Re: framebuffer corruption due to overlapping stp instructions on arm64
- From: Catalin Marinas <catalin dot marinas at arm dot com>
- To: "Richard Earnshaw (lists)" <Richard dot Earnshaw at arm dot com>
- Cc: Mikulas Patocka <mpatocka at redhat dot com>, Thomas Petazzoni <thomas dot petazzoni at free-electrons dot com>, Joao Pinto <Joao dot Pinto at synopsys dot com>, libc-alpha at sourceware dot org, Ard Biesheuvel <ard dot biesheuvel at linaro dot org>, Jingoo Han <jingoohan1 at gmail dot com>, Will Deacon <will dot deacon at arm dot com>, Russell King <linux at armlinux dot org dot uk>, Linux Kernel Mailing List <linux-kernel at vger dot kernel dot org>, Matt Sealey <neko at bakuhatsu dot net>, linux-pci at vger dot kernel dot org, linux-arm-kernel <linux-arm-kernel at lists dot infradead dot org>
- Date: Wed, 8 Aug 2018 16:14:45 +0100
- Subject: Re: framebuffer corruption due to overlapping stp instructions on arm64
- References: <alpine.LRH.2.02.1808021242320.31834@file01.intranet.prod.int.rdu2.redhat.com> <CAHCPf3tFGqkYEcWNN4LaWThw_rVqT316pzLv6T7RfxwO-eZ0EA@mail.gmail.com> <alpine.LRH.2.02.1808030212340.17672@file01.intranet.prod.int.rdu2.redhat.com> <CAKv+Gu8DeuksZhk1g3q_msSKV_hSY_2e1uzVten9-oGO3j9Sqg@mail.gmail.com> <20180803094129.GB17798@arm.com> <alpine.LRH.2.02.1808031235410.31584@file01.intranet.prod.int.rdu2.redhat.com> <20180808113927.GA24736@iMac.local> <alpine.LRH.2.02.1808081011110.9997@file01.intranet.prod.int.rdu2.redhat.com> <b1a0dac5-3cf2-1a7f-ac7f-649126eb7873@arm.com>
On Wed, Aug 08, 2018 at 04:01:12PM +0100, Richard Earnshaw wrote:
> On 08/08/18 15:12, Mikulas Patocka wrote:
> > On Wed, 8 Aug 2018, Catalin Marinas wrote:
> >> On Fri, Aug 03, 2018 at 01:09:02PM -0400, Mikulas Patocka wrote:
> >>> while (1) {
> >>> start = (unsigned)random() % (LEN + 1);
> >>> end = (unsigned)random() % (LEN + 1);
> >>> if (start > end)
> >>> continue;
> >>> for (i = start; i < end; i++)
> >>> data[i] = val++;
> >>> memcpy(map + start, data + start, end - start);
> >>> if (memcmp(map, data, LEN)) {
> >>
> >> It may be worth trying to do a memcmp(map+start, data+start, end-start)

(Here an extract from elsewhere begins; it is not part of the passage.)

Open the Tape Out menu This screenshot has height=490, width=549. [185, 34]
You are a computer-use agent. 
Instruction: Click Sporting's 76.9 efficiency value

> >> here to see whether the hazard logic fails when the writes are unaligned
> >> but the reads are not.
> >>
> >> This problem may as well appear if you do byte writes and read longs
> >> back (and I consider this a hardware problem on this specific board).
> >
> > I triad to insert usleep(10000) between the memcpy and memcmp, but the
> > same corruption occurs. So, it can't be read-after-write hazard. It is
> > caused by the improper handling of hazard between the overlapping writes
> > inside memcpy.
>
> I don't think you've told us what form the corruption takes. Does it
> lose some bytes? Modify values beyond the copy range? Write completely
> arbitrary values?
>From this message:
https://lore.kernel.org/lkml/alpine.LRH.2.02.1808060553130.30832@file01.intranet.prod.int.rdu2.redhat.com/
- failing to write a few bytes
- writing a few bytes that were written 16 bytes before
- writing a few bytes that were written 16 bytes after
> The overlapping writes in memcpy never write different values to the
> same location, so I still feel this must be some sort of HW issue, not a
> SW one.
So do I (my interpretation is that it combines or rather skips some of
the writes to the same 16-byte address as it ignores the data strobes).
--
Catalin